▶ **ИСХОДНЫЙ ТЕКСТ**:
Существенное отличие подхода современной науки от такового в традиционной древней культуре состоит в том, что в этой последней отделяли от общего «конгломерата» «своё пространство и своё время», руководствуясь не указаниями науки или индивидуальными предпочтениями, а установлениями своей культуры, которые составляли её фундаментальные универсалии и вырабатывались веками. Эти установления являлись своего рода фильтрами, заданными культурой, через которые «пропускались» временные представления и тем самым формировались стандарты восприятия времени, общие для всего коллектива.

Протоиндийский изобразительный материал даёт возможность проследить основную тенденцию в изображении пространства. Суть её состоит в том, что всякий объект (реальный или иллюзорный) изображается так, как он существует сам но себе, а не так, как видится изображающему его мастеру-резчику. Поэтому то, что нам кажется наивным или беспомощным в протоиндийских сценах, в действительности есть чёткое следование другим принципам и канонам, нежели привычные для нас требования прямой перспективы. Восприятие пространства было таким же конкретно-чувственным, как и восприятие времени, и потому было лишено трёх евклидовых атрибутов пространства — бесконечности, непрерывности и единообразия. Для людей архаической эпохи, по-видимому, не существовало того разрыва, который так хорошо знаком нам — между пространством, мысленно осознаваемым, и пространством, чувственно воспринимаемым.

▶ **ЗАДАНИЯ**:
a – Перепишите из исходного текста отрывок между словами «Существенное отличие подхода» и «для всего коллектива.» включительно.
b – Пожалуйста, выпишите из листинга строки между строкой со словами «You are a computer-use agent. The image» и строкой со словами «Viewport: 1372px width, 891px» включительно.

▶ **ПРИВЕДЁННЫЙ ЛИСТИНГ**:
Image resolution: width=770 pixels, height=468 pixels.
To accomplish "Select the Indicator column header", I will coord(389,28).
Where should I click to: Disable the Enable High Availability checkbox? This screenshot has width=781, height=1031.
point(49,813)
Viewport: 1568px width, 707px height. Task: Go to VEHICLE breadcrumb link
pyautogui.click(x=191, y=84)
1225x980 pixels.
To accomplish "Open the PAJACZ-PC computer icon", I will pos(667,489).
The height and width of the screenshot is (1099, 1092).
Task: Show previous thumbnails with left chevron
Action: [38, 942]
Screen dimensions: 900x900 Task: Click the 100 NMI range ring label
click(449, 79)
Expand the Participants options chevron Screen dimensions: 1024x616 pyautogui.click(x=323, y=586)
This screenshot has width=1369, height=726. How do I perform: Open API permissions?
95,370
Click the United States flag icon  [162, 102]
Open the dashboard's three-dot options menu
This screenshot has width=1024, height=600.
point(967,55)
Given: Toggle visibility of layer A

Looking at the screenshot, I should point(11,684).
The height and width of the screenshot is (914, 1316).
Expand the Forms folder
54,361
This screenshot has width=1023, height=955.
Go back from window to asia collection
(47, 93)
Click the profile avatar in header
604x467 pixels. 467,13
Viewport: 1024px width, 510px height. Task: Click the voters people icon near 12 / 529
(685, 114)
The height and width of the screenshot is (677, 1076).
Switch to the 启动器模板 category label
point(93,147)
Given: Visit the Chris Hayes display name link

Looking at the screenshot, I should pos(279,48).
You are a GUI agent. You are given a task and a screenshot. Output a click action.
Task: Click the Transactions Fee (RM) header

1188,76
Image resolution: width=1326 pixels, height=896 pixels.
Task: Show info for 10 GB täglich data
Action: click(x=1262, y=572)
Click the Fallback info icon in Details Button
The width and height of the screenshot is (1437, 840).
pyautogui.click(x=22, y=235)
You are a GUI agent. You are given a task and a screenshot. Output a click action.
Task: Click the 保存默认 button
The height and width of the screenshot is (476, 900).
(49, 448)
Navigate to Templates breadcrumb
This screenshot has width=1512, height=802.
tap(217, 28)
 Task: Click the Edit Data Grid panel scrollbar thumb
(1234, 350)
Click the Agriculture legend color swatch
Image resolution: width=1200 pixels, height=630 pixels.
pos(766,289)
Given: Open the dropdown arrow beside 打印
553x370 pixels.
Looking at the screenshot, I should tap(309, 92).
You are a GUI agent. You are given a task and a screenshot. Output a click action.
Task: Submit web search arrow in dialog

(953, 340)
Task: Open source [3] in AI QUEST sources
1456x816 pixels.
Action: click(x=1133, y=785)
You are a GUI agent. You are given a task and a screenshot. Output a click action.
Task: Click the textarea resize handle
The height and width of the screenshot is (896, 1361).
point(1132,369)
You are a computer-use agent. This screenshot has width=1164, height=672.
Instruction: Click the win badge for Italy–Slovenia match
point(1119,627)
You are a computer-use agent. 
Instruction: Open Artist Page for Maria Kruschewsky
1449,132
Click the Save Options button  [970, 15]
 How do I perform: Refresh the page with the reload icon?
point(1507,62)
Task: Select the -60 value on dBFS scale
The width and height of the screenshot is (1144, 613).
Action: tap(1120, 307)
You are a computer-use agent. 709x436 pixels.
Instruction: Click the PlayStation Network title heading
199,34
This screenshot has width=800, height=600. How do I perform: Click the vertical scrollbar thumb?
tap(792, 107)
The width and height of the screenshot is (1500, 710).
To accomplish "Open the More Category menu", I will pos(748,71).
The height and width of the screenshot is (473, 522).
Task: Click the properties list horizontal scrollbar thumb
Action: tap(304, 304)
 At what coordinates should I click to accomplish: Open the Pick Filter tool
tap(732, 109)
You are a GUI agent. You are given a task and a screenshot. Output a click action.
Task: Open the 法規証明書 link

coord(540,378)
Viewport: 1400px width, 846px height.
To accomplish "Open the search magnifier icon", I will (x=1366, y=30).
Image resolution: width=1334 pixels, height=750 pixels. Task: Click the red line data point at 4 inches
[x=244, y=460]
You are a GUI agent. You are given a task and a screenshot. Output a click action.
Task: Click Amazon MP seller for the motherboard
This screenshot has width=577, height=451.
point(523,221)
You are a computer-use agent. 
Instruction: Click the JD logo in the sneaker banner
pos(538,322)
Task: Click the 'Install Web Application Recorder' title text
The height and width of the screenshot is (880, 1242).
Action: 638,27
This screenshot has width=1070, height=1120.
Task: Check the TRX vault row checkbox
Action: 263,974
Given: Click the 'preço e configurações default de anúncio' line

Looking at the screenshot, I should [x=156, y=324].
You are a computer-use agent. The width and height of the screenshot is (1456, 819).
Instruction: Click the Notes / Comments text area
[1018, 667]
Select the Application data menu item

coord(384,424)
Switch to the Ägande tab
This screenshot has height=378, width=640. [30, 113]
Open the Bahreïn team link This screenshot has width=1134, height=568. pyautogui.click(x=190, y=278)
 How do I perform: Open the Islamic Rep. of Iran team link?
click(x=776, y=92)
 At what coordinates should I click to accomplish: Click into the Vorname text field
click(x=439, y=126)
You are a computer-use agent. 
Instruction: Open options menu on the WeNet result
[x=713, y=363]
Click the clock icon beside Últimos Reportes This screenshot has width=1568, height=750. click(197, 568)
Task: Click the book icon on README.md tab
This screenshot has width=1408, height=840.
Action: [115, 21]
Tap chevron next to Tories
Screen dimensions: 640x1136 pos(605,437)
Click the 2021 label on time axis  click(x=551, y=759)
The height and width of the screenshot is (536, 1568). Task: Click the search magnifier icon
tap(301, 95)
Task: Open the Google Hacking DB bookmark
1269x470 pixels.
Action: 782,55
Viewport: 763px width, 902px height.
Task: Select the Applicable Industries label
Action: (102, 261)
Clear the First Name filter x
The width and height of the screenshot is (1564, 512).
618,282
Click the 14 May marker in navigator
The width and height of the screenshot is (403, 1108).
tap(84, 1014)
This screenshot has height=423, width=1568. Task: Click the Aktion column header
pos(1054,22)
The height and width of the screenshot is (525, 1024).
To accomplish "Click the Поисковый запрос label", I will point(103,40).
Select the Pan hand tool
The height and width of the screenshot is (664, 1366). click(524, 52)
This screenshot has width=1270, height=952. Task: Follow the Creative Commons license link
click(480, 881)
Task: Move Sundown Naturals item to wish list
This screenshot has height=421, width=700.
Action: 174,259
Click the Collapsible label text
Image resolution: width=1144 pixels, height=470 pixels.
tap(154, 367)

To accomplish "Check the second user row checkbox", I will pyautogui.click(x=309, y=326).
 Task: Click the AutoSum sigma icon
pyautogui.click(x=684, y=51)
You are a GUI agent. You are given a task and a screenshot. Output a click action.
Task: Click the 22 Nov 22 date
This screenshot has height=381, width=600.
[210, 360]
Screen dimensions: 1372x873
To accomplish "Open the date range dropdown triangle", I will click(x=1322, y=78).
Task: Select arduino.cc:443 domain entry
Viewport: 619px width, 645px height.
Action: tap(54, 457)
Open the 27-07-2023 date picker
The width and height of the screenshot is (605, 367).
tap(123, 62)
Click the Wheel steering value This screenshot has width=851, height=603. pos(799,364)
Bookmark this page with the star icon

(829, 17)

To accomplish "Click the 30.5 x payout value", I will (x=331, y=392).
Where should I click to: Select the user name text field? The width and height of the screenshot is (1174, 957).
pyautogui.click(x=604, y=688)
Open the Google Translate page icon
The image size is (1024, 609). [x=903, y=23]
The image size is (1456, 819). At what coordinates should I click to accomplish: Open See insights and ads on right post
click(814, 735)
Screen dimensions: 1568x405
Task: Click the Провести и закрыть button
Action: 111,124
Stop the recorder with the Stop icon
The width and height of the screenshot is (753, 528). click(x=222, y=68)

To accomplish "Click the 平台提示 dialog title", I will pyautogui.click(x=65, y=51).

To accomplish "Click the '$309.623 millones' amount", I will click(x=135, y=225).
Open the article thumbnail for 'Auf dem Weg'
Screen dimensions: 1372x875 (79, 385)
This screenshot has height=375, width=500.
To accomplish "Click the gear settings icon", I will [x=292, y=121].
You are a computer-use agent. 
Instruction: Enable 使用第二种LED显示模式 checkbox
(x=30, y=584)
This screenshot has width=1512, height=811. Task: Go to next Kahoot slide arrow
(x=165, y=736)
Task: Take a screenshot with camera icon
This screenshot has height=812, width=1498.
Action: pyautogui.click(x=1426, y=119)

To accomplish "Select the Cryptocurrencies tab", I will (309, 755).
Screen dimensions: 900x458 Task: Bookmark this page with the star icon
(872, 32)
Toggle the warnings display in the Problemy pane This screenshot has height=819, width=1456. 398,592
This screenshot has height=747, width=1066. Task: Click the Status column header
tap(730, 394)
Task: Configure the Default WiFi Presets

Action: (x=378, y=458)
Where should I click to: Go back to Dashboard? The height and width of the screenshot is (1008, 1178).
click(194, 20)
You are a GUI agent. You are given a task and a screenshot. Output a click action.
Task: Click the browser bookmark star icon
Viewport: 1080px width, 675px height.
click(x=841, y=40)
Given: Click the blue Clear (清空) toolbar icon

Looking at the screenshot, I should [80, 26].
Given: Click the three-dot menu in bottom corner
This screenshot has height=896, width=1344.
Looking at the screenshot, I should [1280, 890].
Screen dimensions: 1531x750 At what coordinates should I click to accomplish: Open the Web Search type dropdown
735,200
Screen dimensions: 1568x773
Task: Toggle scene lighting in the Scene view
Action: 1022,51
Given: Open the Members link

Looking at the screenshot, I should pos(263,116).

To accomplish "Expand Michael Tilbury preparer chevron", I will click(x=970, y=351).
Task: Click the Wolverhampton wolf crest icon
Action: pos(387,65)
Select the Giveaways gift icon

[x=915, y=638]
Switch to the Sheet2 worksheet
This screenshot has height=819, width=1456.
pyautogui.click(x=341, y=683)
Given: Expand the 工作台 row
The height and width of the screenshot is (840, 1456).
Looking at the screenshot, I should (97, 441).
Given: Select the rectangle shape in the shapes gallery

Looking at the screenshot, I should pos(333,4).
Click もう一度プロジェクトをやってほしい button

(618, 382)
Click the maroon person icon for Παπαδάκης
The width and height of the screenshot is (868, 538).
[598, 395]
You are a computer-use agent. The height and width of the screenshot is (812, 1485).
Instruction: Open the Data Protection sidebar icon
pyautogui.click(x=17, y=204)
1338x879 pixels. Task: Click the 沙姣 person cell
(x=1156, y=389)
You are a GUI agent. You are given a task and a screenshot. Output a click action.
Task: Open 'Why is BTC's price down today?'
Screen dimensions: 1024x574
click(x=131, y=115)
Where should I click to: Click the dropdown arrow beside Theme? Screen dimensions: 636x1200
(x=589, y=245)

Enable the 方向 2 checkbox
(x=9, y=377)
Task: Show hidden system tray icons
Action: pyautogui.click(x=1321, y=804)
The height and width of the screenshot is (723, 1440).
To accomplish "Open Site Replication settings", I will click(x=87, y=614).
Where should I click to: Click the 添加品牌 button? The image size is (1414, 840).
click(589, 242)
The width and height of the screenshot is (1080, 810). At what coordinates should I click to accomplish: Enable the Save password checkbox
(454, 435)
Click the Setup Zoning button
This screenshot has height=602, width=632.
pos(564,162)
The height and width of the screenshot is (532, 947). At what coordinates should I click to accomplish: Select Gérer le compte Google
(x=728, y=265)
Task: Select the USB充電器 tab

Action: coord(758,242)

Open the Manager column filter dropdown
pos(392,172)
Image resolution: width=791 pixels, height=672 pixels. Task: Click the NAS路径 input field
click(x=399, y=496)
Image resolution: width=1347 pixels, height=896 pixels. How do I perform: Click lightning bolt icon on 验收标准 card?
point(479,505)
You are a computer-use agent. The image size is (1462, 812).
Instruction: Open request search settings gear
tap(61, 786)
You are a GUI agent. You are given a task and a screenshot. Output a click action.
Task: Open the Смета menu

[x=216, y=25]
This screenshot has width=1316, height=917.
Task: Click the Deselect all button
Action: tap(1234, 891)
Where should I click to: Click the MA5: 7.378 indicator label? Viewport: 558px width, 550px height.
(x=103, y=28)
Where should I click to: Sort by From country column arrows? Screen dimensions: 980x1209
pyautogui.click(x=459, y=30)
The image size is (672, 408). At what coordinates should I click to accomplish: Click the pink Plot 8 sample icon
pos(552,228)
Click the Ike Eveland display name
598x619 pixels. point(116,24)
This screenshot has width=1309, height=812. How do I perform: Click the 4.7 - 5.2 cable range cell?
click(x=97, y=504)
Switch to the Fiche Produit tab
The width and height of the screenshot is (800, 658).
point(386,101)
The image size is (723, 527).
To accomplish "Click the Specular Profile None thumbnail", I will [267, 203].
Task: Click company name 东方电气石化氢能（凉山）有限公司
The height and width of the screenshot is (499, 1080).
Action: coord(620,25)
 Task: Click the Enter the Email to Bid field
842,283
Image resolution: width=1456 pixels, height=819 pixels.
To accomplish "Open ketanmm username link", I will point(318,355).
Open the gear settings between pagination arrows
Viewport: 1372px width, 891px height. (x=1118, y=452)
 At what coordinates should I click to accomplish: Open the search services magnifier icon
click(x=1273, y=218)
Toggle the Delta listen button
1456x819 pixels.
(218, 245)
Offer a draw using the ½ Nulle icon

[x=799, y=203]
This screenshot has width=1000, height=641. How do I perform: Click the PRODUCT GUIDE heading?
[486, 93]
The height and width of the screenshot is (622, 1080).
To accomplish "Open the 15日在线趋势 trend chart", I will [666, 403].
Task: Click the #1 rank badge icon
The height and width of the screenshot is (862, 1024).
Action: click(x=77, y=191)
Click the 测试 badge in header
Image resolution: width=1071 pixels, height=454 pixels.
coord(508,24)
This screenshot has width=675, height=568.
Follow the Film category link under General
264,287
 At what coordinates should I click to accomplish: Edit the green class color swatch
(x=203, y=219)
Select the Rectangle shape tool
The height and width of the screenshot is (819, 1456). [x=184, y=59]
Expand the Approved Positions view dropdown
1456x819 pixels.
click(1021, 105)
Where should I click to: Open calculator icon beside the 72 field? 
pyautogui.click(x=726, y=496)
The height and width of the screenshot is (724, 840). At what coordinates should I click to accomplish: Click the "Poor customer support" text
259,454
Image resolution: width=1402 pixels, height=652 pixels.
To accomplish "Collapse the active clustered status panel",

▶ **ОТВЕТЫ ПО ПОРЯДКУ**:
a –
Существенное отличие подхода современной науки от такового в традиционной древней культуре состоит в том, что в этой последней отделяли от общего «конгломерата» «своё пространство и своё время», руководствуясь не указаниями науки или индивидуальными предпочтениями, а установлениями своей культуры, которые составляли её фундаментальные универсалии и вырабатывались веками. Эти установления являлись своего рода фильтрами, заданными культурой, через которые «пропускались» временные представления и тем самым формировались стандарты восприятия времени, общие для всего коллектива.

b –
You are a computer-use agent. The image size is (1462, 812).
Instruction: Open request search settings gear
tap(61, 786)
You are a GUI agent. You are given a task and a screenshot. Output a click action.
Task: Open the Смета menu

[x=216, y=25]
This screenshot has width=1316, height=917.
Task: Click the Deselect all button
Action: tap(1234, 891)
Where should I click to: Click the MA5: 7.378 indicator label? Viewport: 558px width, 550px height.
(x=103, y=28)
Where should I click to: Sort by From country column arrows? Screen dimensions: 980x1209
pyautogui.click(x=459, y=30)
The image size is (672, 408). At what coordinates should I click to accomplish: Click the pink Plot 8 sample icon
pos(552,228)
Click the Ike Eveland display name
598x619 pixels. point(116,24)
This screenshot has width=1309, height=812. How do I perform: Click the 4.7 - 5.2 cable range cell?
click(x=97, y=504)
Switch to the Fiche Produit tab
The width and height of the screenshot is (800, 658).
point(386,101)
The image size is (723, 527).
To accomplish "Click the Specular Profile None thumbnail", I will [267, 203].
Task: Click company name 东方电气石化氢能（凉山）有限公司
The height and width of the screenshot is (499, 1080).
Action: coord(620,25)
 Task: Click the Enter the Email to Bid field
842,283
Image resolution: width=1456 pixels, height=819 pixels.
To accomplish "Open ketanmm username link", I will point(318,355).
Open the gear settings between pagination arrows
Viewport: 1372px width, 891px height. (x=1118, y=452)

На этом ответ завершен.